Checkatron

A template driven Python tool for generating brute-force SQL diff scripts to compare two different database tables or datasets in the same table. Perfect for data validation, migration testing, and ensuring data consistency between production and test environments.

The generated SQL is compatible with Snowflake and ANSI SQL databases and can be configured to use complex join keys with null-safe comparisons. The result can be TABLE (or TEMP TABLE) with status codes for each column and row-level differences:

0: ✅ Values match as same row are in each table and are either both null or equal
1: Values are different and not null in both tables
2: Column is NULL in before table only
3: Column is NULL in after table only
4: Row missing in before table (only shown as the _row_status magic column)
5: Row missing in after table (only shown as the _row_status magic column)

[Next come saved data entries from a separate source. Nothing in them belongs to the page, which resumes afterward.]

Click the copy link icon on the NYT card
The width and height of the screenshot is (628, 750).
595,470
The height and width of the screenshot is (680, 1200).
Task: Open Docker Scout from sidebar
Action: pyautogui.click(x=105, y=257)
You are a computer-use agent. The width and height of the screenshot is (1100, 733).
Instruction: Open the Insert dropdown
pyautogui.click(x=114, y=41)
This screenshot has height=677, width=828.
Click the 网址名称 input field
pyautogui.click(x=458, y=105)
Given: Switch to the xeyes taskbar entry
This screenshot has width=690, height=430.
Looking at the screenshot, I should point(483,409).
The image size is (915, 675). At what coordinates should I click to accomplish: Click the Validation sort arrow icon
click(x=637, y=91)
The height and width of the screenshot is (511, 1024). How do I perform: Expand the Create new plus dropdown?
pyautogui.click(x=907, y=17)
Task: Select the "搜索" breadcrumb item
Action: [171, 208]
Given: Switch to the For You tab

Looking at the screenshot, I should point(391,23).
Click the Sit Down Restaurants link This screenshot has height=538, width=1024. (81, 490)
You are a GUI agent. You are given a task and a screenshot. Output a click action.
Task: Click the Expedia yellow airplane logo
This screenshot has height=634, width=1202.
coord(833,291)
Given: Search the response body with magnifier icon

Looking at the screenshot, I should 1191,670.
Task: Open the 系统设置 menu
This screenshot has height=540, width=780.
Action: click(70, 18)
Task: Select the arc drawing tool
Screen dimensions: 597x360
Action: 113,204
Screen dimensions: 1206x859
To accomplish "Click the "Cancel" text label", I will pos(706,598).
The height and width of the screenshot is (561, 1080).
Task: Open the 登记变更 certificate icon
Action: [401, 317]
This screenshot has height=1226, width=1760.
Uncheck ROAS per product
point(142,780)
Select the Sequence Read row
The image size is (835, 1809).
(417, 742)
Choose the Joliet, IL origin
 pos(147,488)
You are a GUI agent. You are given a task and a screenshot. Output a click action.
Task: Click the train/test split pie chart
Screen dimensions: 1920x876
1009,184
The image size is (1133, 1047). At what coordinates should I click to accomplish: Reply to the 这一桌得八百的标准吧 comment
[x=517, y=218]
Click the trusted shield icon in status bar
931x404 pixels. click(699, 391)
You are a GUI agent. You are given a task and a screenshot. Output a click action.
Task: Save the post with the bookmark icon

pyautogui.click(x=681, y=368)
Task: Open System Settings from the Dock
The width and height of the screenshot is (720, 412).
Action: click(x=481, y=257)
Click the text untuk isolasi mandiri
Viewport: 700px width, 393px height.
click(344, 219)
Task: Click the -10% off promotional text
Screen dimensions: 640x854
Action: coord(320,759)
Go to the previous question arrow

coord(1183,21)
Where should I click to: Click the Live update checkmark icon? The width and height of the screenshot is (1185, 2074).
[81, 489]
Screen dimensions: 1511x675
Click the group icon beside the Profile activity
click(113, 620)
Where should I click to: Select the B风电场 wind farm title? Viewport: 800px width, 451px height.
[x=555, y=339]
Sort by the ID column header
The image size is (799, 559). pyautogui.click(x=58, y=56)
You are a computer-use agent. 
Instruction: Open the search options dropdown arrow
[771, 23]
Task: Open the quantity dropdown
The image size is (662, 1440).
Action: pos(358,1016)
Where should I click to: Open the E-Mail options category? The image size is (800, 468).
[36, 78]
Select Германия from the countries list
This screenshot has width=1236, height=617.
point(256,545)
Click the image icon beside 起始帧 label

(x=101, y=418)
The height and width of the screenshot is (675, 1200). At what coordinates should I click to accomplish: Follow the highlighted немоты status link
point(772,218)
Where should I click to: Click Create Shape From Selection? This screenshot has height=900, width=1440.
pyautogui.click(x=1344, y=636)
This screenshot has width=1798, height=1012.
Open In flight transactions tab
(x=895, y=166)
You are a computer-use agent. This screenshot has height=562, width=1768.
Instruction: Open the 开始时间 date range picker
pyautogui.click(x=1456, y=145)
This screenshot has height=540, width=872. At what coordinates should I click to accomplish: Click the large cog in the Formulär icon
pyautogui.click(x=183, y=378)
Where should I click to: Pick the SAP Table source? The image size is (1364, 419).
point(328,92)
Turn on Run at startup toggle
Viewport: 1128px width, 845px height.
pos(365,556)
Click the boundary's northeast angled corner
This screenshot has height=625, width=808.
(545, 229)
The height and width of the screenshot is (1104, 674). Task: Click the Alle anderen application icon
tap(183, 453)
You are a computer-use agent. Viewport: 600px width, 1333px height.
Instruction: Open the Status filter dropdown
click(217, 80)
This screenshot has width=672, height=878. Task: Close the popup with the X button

The tool was built to help regression test data loading pipelines that insert only now rows.

In production environment you can modify the template to create a temp table on the snowflake web UI then download the results to Excel and filter on any column > 0 to see the differences.

Features

Schema-aware comparisons: Automatically handles different column structures between tables
Flexible key matching: Supports single or multiple business key columns with null-safe comparisons
Comprehensive diff reporting: Generates status codes for each column and row-level differences
Snowflake/ANSI SQL compatible: Generates standard SQL that works with Snowflake and other databases
DuckDB testing support: Includes unit tests using DuckDB for validation

Installation

Clone the repository:

git clone <your-repo-url
cd checkatron

Create and activate a virtual environment:

python -m venv venv
source venv/bin/activate

Install the package in development mode:

pip install -e .

💡 Pro Tip: In VSCode, you can click on any of these commands to run them directly in your terminal!

Quick Start

⚠️ Important: Make sure you've activated your virtual environment first:

source venv/bin/activate

Want to see Checkatron in action? Try the included samples:

Run the interactive example:

python samples/run_example.py

Or use the command line directly:

python -m checkatron.diffgen \
    samples/example_before.csv \
    samples/example_after.csv \
    --keys samples/example_keys.csv \
    --out samples/example_diff.sql

💡 Pro Tip: In PyCharm/VSCode, you can click the run button on these commands to execute them directly!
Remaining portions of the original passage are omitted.